The nuances of this part of Gumshoe’s kernel give rise to a number of interesting and fairly novel facets of the game, such as Preparedness, and the retry rules. For now though, this is enough depth. I want to return to attribute pools, and point spends in more detail in future posts.
Tying it together
With say a d20 (or a percentile system!) you would require spends of unwieldy numbers (instead of spending say 3 points you would need to spend 10) which would in turn make the pools much larger, and potentially introduce an additional level of decision paralysis for players when they came to spend.
With say a 3d6 suddenly 1 point is not always worth the same with respect to probability. Not only would it depend on the target difficulty number, it would depend on how many points you spent.

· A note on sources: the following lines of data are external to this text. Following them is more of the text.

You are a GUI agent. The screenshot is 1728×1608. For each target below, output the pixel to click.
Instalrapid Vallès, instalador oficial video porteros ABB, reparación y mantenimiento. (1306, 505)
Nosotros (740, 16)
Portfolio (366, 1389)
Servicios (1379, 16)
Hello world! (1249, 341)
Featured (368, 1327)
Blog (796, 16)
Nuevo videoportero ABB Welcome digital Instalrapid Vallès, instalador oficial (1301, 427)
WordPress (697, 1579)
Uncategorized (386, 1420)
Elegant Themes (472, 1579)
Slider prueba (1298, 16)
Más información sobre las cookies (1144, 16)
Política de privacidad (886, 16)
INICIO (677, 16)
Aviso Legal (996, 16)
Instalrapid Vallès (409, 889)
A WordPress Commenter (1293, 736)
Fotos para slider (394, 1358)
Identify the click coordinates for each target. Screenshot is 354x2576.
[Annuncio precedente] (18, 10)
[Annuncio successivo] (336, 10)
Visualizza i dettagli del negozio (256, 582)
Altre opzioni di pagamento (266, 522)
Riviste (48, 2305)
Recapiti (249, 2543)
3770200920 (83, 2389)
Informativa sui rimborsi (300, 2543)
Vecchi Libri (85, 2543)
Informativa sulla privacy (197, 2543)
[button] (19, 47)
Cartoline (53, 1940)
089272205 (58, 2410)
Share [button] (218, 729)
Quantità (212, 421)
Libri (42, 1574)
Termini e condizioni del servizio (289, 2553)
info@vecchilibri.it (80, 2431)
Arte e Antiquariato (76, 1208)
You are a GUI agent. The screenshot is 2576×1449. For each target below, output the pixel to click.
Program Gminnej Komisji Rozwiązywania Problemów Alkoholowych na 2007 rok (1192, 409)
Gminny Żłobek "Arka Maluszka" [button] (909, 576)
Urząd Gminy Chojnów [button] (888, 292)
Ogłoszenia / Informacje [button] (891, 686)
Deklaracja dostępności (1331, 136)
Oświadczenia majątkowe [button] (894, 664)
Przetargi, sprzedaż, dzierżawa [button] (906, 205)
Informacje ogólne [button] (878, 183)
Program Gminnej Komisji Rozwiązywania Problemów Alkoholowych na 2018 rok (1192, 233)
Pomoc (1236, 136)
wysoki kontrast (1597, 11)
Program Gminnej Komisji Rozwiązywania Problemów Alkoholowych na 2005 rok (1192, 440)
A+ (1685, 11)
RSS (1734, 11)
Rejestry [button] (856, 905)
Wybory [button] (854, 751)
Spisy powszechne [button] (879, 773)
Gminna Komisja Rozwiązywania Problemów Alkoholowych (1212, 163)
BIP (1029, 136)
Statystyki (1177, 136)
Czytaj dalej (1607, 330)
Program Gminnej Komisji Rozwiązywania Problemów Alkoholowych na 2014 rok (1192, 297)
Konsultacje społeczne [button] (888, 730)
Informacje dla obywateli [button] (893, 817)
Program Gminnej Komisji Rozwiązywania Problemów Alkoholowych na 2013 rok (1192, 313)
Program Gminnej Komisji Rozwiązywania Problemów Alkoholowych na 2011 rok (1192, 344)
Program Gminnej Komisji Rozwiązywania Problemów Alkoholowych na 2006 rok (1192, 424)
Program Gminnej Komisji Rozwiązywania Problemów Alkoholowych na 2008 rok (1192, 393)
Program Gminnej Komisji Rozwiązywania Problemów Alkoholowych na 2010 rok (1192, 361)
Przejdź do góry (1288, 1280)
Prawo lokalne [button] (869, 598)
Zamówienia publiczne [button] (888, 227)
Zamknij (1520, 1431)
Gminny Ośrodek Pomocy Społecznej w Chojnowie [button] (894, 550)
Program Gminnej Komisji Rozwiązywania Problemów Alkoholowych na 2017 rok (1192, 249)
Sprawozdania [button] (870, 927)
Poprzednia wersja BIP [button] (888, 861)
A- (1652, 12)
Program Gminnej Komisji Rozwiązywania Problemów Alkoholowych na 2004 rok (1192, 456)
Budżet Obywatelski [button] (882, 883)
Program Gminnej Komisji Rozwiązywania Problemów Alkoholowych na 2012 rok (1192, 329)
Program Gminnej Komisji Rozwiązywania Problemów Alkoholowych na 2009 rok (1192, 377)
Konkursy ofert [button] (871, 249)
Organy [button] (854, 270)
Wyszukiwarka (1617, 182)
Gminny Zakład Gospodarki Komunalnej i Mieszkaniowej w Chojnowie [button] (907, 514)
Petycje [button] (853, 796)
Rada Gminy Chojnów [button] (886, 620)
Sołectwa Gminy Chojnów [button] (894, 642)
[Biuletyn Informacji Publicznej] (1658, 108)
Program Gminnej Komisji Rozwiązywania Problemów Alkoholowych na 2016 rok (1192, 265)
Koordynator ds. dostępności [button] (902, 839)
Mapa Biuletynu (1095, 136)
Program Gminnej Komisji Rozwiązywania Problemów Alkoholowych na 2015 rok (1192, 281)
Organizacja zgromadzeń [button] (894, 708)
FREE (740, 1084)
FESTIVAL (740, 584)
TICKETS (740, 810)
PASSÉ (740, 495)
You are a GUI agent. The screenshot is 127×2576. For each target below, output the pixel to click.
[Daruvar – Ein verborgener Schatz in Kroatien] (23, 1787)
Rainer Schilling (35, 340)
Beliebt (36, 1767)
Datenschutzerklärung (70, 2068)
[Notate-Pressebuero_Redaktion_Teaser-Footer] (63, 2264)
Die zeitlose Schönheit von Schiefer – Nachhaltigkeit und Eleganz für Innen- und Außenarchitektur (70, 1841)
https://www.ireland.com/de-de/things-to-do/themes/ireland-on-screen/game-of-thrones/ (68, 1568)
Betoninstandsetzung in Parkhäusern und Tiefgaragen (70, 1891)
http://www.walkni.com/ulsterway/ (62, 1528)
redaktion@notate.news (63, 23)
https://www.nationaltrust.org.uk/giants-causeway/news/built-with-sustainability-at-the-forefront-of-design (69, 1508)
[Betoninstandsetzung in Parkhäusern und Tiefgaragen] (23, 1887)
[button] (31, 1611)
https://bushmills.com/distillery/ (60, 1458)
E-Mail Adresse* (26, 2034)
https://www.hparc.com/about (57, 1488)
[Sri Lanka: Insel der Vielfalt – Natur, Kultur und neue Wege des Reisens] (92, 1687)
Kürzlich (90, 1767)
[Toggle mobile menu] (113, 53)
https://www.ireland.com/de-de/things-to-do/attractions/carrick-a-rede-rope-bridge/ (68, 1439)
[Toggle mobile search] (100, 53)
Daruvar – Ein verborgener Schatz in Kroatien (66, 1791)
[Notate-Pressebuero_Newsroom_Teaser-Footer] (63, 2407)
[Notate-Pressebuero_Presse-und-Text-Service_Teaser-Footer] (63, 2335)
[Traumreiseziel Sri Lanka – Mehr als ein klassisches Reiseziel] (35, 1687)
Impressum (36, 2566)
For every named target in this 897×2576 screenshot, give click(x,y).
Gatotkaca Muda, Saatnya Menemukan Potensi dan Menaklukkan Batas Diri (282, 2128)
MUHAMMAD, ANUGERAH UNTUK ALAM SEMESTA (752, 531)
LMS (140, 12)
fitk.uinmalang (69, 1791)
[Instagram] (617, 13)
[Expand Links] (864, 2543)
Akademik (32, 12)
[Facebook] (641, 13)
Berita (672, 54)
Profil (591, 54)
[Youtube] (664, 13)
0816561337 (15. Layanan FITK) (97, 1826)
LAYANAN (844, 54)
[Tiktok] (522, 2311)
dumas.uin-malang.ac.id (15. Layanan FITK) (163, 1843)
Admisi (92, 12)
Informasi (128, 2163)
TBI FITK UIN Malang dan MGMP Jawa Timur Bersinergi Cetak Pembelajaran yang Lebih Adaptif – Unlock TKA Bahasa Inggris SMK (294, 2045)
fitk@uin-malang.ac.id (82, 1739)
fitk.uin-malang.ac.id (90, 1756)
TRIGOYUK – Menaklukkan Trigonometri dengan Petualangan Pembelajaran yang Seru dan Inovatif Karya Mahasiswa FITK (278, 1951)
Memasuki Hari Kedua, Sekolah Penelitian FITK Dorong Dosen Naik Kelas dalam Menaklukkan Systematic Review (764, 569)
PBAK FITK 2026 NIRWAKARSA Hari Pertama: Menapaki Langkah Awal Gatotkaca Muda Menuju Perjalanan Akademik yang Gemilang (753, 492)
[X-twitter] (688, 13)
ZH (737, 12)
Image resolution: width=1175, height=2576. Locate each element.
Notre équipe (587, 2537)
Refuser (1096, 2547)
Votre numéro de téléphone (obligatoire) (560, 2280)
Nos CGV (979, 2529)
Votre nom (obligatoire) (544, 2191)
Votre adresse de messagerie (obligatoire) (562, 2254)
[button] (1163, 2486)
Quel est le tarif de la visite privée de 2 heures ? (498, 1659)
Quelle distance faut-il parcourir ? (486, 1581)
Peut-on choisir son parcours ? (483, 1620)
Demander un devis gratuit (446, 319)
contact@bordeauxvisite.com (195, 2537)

Let’s take a step away from the abstract and look at how these probabilities are implemented with the concrete mechanics. Gumshoe uses a single six sided die for all its resolution. This means we have a course grained uniform distribution to work with. This is also means we have nice predictable math. 50/50 on a six sided die has success as a result of 4, 5, or 6.
A six sided die also means that spending 3 points will guarantee success on an average test, and make the easiest impossible test (a difficulty of 7) a 50/50 chance. This makes 3 something of a sweet spot in the system and you will see it crop up repeatedly.
That’s it for now. In the next post I want to look at the relationship between investigative and general abilities.
Postscript: Quickshock Gumshoe
Newer Gumshoe games such as the Yellow King RPG1, and the One to One titles, introduce a new set of mechanics called Quick Shock which make the game 100% player facing. As a result this changes up the kernel somewhat. I want to look at this in a future post.